## Records provided
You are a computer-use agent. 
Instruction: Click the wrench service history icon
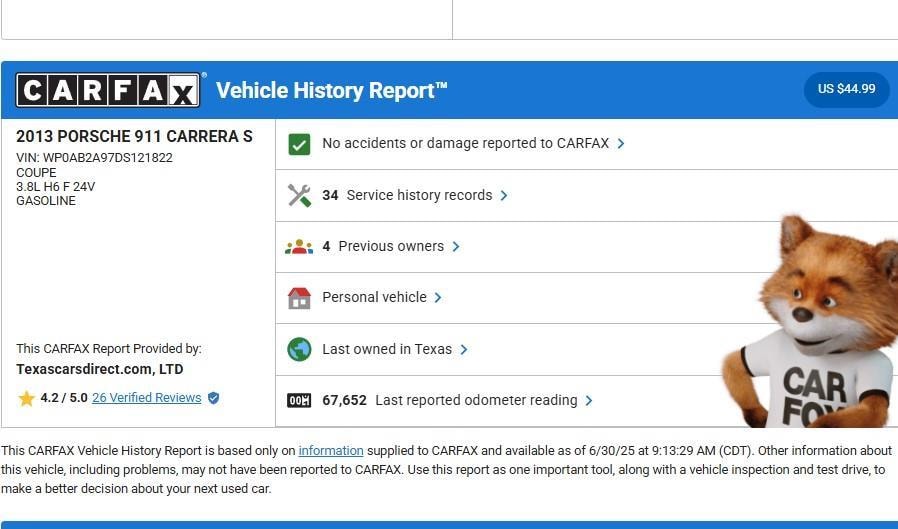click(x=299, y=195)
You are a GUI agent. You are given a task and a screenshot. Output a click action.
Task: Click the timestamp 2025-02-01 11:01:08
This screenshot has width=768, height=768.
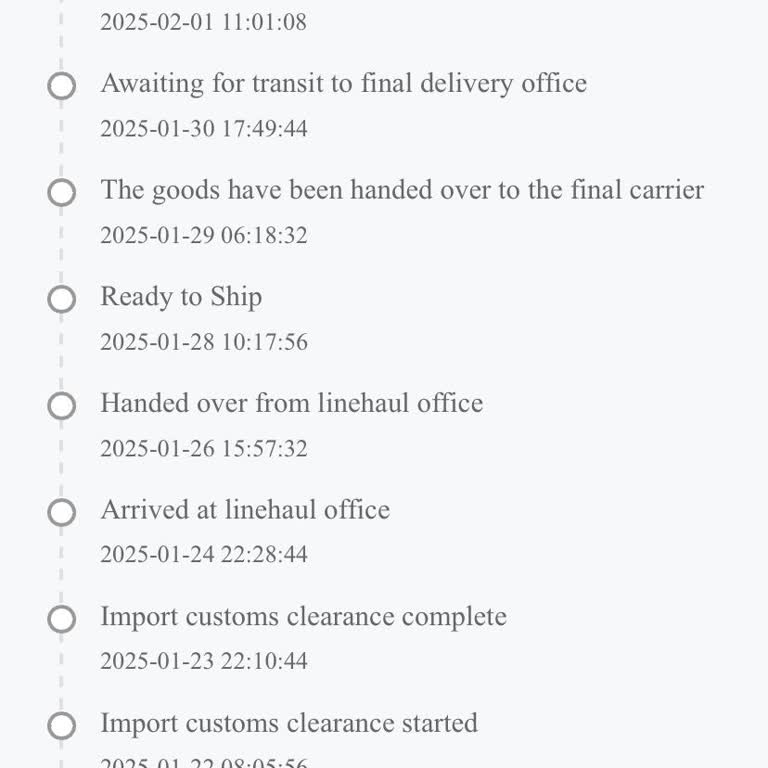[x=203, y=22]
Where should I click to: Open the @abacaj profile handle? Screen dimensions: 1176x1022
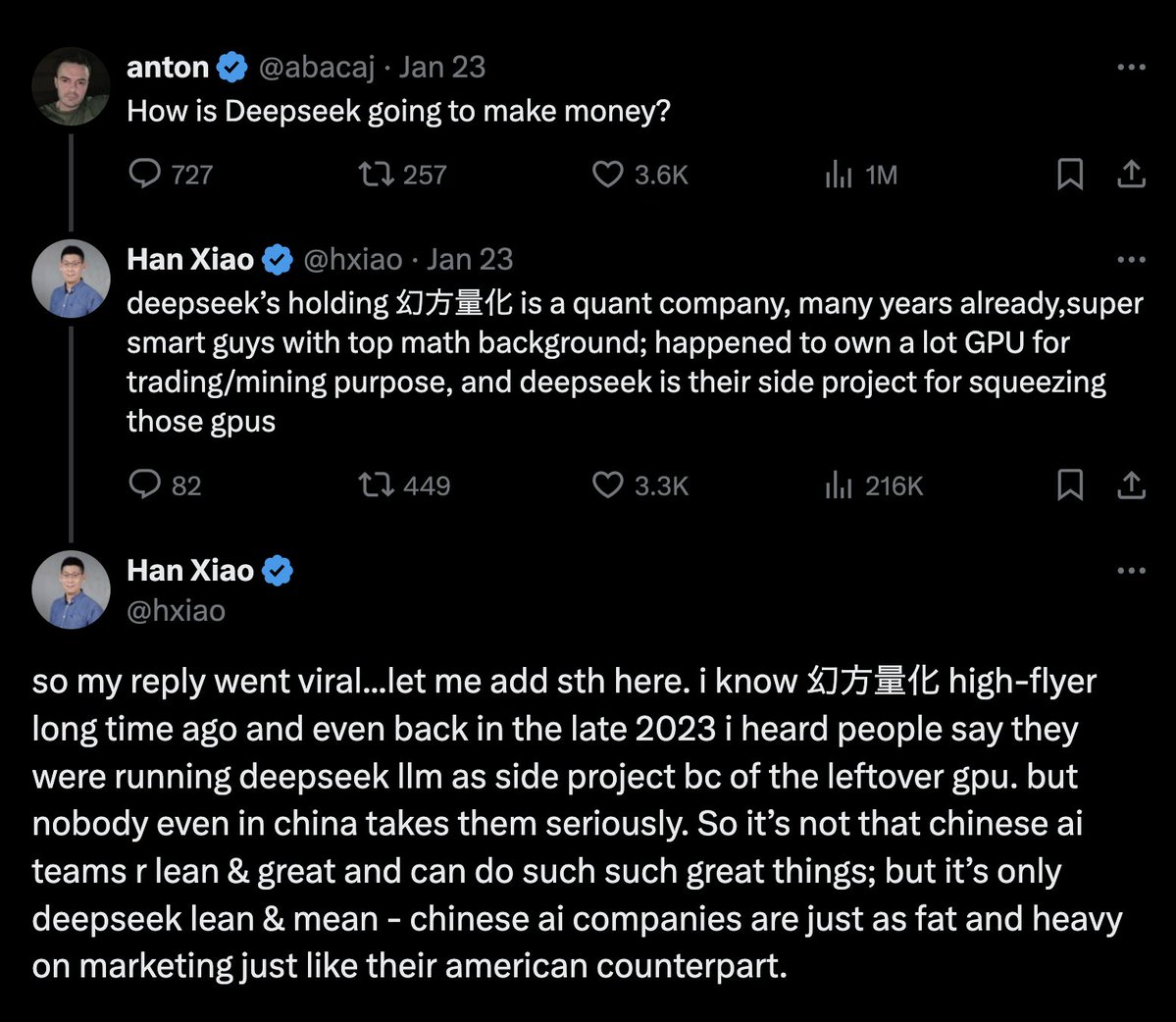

## Task details
Locate each line in the entries that includes the word "screenshot", and copy those lines.

## Written response
You are a GUI agent. You are given a task and a screenshot. Output a click action.
This screenshot has width=768, height=768.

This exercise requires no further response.